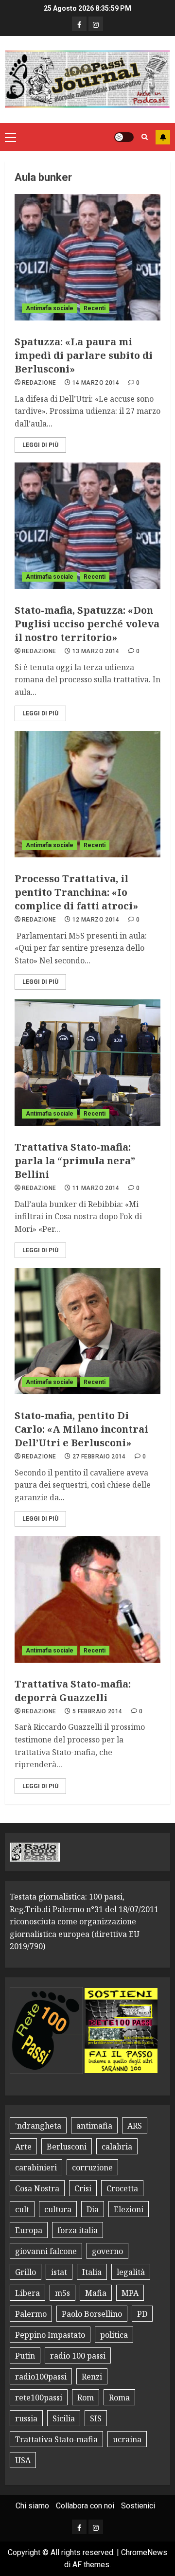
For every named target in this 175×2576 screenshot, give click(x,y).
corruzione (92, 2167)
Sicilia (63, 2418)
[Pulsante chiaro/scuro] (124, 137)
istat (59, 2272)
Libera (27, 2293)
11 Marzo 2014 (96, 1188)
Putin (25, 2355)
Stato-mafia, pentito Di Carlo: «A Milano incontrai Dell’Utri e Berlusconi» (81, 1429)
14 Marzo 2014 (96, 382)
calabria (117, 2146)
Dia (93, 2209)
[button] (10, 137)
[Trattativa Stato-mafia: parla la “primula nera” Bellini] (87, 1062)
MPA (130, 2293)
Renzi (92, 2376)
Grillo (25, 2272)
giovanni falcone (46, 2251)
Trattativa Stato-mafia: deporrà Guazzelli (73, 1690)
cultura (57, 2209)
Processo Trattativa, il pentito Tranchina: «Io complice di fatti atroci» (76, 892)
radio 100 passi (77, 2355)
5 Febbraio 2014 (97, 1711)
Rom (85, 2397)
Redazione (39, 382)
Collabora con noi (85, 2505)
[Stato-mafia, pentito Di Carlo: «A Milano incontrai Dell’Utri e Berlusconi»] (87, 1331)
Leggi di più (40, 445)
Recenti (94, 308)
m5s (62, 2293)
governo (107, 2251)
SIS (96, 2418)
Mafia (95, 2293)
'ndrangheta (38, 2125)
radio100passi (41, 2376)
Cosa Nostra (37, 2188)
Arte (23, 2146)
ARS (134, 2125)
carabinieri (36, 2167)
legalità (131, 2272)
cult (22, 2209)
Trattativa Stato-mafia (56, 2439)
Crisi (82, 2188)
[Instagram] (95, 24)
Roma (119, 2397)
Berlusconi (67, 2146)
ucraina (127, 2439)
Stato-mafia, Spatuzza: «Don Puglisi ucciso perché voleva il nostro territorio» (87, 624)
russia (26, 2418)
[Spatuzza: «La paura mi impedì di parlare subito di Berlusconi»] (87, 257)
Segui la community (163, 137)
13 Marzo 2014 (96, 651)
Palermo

---

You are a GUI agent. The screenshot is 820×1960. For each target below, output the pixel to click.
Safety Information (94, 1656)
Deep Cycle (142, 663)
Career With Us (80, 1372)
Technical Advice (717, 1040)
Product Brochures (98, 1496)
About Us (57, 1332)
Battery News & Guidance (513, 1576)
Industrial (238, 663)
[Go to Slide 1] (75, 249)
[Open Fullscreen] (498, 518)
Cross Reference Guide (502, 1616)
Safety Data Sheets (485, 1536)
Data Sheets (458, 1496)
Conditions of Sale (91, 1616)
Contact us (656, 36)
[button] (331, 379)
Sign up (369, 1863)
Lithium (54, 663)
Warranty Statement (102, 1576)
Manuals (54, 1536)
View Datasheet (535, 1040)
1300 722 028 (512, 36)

• WHAT THE TASK REQUIRES: A single number is expected: the count of lines in the preceding entries that contain "pentito".

• SOLVED EXERCISE: 3